CONFESSO QUE TER LETRAS DE MÚSICA na ponta da língua nunca foi o meu forte. Perdi a conta das vezes que os amigos que tocavam comigo tiraram uma com a minha cara por eu trocar uma palavra ou outra.

Não que a letra não seja importante pra mim. A paixão pela mensagem veio sim, embora um pouco mais tarde. O fato é que a melodia sempre me fisgou primeiro. Das memórias de infância por exemplo, lembro pouco das canções que meu avô cantarolava e muito do fraseado dos seus assobios. Por isso sempre gostei do canto dos bêbados: solto, espontâneo, franco.

MAIS MOLEQUE, POR ANDAR ENTRE músicos que começavam a se aventurar pelo universo do jazz, não gostava da distinção músico e cantor. Queria que a voz fosse mais um instrumento. E minhas notas o suficiente pra tocar as pessoas.

Não à toa me fascinei completamente a primeira vez que ouvi Elza Soares, Chet Baker, Germano Mathias ou Ella Fitzgerald. Não que fosse me tornar um improvisador. O que existia ali era uma atração quase cega pelo fraseado e a divisão rítmica. Que me permitiu gostar de uma música ou outra simplesmente por conta de sua melodia.

Hoje, com uma leitura crítica muito mais elaborada, considero a narrativa tão importante quanto. E tenho sim me preparado pra cantar o ‘tempo presente’, como diria Drummond em Mãos Dadas. Mas enquanto o momento não chega, resolvi dar cabo a essa paixão antiga. Quase como uma pausa para revisitar melodias que tantas vezes me emocionaram.

ENTÃO SELECIONEI COMPOSITORES que sou completamente apaixonado: Adoniran Barbosa, Ataulfo Alves, Luiz Gonzaga, Lupicínio Rodrigues, Nelson Cavaquinho e Zé Keti. E pra dar conta da responsa, convidei ao estúdio grandes músicos da cena instrumental: Cauê Silva, Cássio Ferreira, François Lima, Guilherme Held, Gian Correa, Henrique Araújo, Jessé Passos, Josué Santos, Jorginho Neto, Luis Cabrera, Rael Ferreira, Sidmar Vieira, Vitor Cabral, Walmir Gil e Yaniel Matos, sob os arranjos do pianista Leandro Cabral.

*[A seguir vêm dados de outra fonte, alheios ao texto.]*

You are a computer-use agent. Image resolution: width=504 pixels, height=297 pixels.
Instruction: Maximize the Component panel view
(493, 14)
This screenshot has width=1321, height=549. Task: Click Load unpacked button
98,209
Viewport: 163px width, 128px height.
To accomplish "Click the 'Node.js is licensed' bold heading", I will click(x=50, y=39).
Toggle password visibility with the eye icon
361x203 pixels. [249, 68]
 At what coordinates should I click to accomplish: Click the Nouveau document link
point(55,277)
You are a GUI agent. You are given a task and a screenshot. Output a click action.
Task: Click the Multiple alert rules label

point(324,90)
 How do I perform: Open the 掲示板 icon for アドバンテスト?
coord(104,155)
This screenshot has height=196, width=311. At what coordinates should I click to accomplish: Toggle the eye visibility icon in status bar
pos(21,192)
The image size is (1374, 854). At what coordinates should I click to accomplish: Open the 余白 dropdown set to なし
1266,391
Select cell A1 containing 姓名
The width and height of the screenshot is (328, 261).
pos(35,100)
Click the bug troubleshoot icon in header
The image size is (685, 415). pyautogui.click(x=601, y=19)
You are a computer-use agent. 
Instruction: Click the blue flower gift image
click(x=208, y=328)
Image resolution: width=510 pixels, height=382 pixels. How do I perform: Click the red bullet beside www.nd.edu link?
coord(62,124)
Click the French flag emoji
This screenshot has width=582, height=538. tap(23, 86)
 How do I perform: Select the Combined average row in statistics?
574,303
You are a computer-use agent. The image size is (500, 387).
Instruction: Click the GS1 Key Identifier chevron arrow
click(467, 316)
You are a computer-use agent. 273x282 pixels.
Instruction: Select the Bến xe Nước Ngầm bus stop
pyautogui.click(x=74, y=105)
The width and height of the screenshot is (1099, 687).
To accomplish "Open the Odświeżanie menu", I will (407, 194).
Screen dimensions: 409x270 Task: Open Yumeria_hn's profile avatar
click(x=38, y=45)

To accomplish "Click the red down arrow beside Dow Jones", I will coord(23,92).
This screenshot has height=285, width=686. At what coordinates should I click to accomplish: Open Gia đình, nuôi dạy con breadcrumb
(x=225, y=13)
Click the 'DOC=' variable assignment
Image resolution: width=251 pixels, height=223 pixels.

São encontros entre uma rapaziada que vem quebrando tudo por ai com esses grandes mestres do passado, em releituras que trazem novos ares sob essas canções. Assim, uma vez por mês vou publicar o resultado em vídeo por aqui. E no meio tempo, contarei um pouco sobre os processos, o repertório dos homenageados e o excepcional trabalho dos músicos selecionados para o projeto.

A TUDO ISSO CHAMEI DE LALA LAIÁ: expressão quase que obrigatória em uma letra de samba. Pra mim, uma tradução literal para o sentimento profundo que essas canções despertam.

Impossível não se arrepiar dos pés a cabeça quando no final de um samba a roda inteira explode em um Lala Laiá enorme. Mais difícil ainda é não deixar se levar. Lala Laiá é uma febre, uma catarse. Um momento mágico, onde a canção se entrega à melodia, pra que o povo cante até de manhã.